-- START OF RECORDED DATA --

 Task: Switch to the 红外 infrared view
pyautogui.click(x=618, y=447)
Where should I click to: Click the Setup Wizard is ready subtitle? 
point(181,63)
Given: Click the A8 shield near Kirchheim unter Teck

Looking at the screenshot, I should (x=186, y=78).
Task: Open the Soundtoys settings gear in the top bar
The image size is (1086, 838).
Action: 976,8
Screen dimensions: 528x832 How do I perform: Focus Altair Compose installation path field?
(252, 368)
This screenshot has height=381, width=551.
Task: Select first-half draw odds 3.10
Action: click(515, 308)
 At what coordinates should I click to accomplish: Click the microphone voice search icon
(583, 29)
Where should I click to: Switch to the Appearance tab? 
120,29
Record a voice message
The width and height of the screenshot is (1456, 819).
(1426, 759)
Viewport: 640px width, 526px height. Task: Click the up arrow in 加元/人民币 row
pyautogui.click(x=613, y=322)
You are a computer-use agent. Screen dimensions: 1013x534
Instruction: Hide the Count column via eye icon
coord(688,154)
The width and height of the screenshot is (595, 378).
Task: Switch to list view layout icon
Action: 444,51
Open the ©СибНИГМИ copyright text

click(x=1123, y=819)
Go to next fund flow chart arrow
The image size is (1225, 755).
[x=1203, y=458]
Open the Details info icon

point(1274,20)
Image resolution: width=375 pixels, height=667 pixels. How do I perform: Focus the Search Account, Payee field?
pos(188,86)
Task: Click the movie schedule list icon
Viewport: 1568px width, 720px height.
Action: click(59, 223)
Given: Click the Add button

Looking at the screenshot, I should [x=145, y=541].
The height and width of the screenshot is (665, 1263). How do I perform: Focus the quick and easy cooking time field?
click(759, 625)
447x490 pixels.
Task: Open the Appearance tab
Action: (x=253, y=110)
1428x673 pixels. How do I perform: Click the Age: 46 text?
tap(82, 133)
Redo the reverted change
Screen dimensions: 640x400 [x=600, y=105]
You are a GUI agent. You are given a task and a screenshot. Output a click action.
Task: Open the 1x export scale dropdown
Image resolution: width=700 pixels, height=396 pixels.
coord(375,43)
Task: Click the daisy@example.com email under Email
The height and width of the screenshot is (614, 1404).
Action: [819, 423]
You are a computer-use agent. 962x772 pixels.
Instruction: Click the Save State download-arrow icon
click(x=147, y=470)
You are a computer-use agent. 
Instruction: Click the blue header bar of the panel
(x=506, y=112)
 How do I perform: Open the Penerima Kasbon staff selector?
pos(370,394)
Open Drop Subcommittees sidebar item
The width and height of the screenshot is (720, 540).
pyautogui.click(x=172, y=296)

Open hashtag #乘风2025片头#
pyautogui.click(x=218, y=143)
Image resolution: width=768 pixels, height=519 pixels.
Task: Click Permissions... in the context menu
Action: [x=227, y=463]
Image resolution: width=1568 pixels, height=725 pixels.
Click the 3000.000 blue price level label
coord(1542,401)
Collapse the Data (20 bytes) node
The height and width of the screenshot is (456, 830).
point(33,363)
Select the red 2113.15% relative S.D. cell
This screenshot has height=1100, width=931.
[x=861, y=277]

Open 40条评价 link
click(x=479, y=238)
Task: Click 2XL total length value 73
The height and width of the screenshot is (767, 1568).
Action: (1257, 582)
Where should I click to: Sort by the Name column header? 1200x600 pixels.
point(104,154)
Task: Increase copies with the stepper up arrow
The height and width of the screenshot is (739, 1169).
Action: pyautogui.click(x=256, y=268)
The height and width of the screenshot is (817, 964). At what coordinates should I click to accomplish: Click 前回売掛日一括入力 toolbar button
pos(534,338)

-- END OF RECORDED DATA --

WHAT YOU WILL DO —
Rewrite the items from the line with "1428x673 pixels. How" to the line with "Screen dimensions: 640x400 [x=600, y=105]" as a two-column CSV headed input and output. Give one row per item, with its text and its answer each in a single quoted field and any line breaks replaced by spaces.

THE ANSWER —
input,output
"1428x673 pixels. How do I perform: Click the Age: 46 text?","tap(82, 133)"
"Redo the reverted change","Screen dimensions: 640x400 [x=600, y=105]"